Yes. There is a surface charge Q on the outer surface of the big shell. These charges do not feel other electric force but that from each other, so distribute themselves symmetrically. As the surface charge is constant on the sphere, the electric field is spherically symmetric, independent on the angles. Your Gaussian integral for a concentric sphere and radius r >2R reduces to 4πr2E=Q/ε0.

 Quote by rbrayana123 3) ...because the inner surface of the outer layer has charge -Q distributed so as to cancel out the electric field lines (within the conductor itself) from point charge at 1.5R as this is the behavior of any conductor.
In the problem, the shells are connected with a wire. Both shells are at the same potential. There are negative surface charges induced also on the outer surface of the inner shell, and the sum of the induced charges on both surfaces is equal to Q(in)+Q(out)= -Q.
If the shells are insulated I think, there would be -Q charge induced on the inner surface of the outer shell and no induced charge on the inner shell.

 Quote by rbrayana123 4) In the void, I'm not sure exactly what's happening because the point charge isn't exactly spherically symmetric but I know there's some sort of electric field. In fact, if I were to just consider equipotential surfaces for the point charge without the influence of anything else, there are some surfaces that actually intersect the outside conductor at some points but don't at others. Seems really weird but is my interpretation correct?
If there is a single point charge without anything else the equipotential surfaces are spherical and concentric with the point charge. But the point charge is between two equipotential surfaces, as a metal surface is always equipotential. In the problem, both surfaces are at the same potential. The field lines are normal to the equipotential surfaces, so they are normal to the surfaces of both shells very near to them. The electric field lines emerge from charges and end in charges. So the electric field in the cavity at a point P of the surface is σ(P)/ε0, where σ is the surface charge density at that point.

◆ What this task involves
Retype the full reply above about the charged conducting shells, word for word.

◆ Information provided
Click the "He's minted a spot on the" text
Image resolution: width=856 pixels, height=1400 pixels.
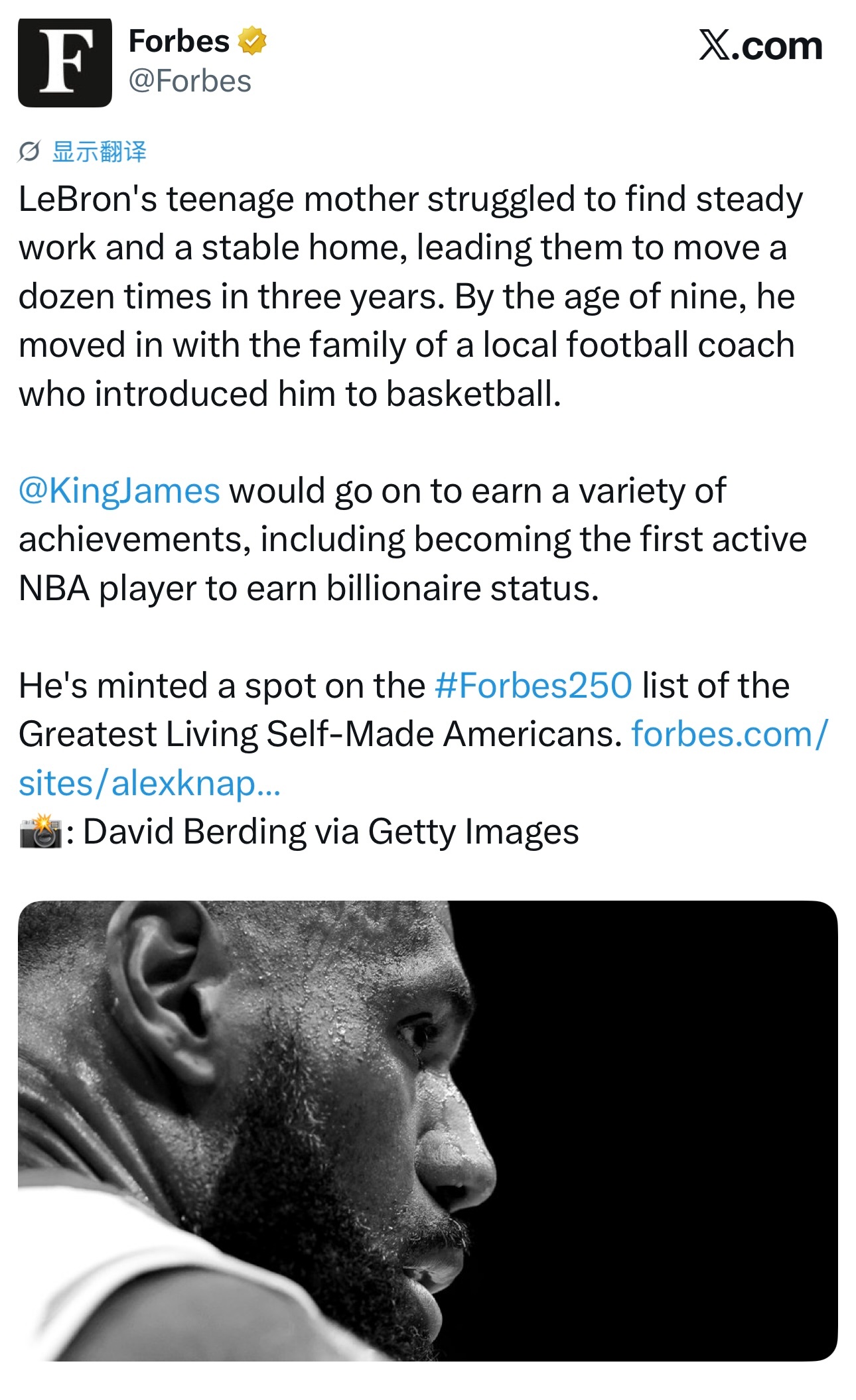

◆ Answer to this task
Yes. There is a surface charge Q on the outer surface of the big shell. These charges do not feel other electric force but that from each other, so distribute themselves symmetrically. As the surface charge is constant on the sphere, the electric field is spherically symmetric, independent on the angles. Your Gaussian integral for a concentric sphere and radius r >2R reduces to 4πr2E=Q/ε0.

 Quote by rbrayana123 3) ...because the inner surface of the outer layer has charge -Q distributed so as to cancel out the electric field lines (within the conductor itself) from point charge at 1.5R as this is the behavior of any conductor.
In the problem, the shells are connected with a wire. Both shells are at the same potential. There are negative surface charges induced also on the outer surface of the inner shell, and the sum of the induced charges on both surfaces is equal to Q(in)+Q(out)= -Q.
If the shells are insulated I think, there would be -Q charge induced on the inner surface of the outer shell and no induced charge on the inner shell.

 Quote by rbrayana123 4) In the void, I'm not sure exactly what's happening because the point charge isn't exactly spherically symmetric but I know there's some sort of electric field. In fact, if I were to just consider equipotential surfaces for the point charge without the influence of anything else, there are some surfaces that actually intersect the outside conductor at some points but don't at others. Seems really weird but is my interpretation correct?
If there is a single point charge without anything else the equipotential surfaces are spherical and concentric with the point charge. But the point charge is between two equipotential surfaces, as a metal surface is always equipotential. In the problem, both surfaces are at the same potential. The field lines are normal to the equipotential surfaces, so they are normal to the surfaces of both shells very near to them. The electric field lines emerge from charges and end in charges. So the electric field in the cavity at a point P of the surface is σ(P)/ε0, where σ is the surface charge density at that point.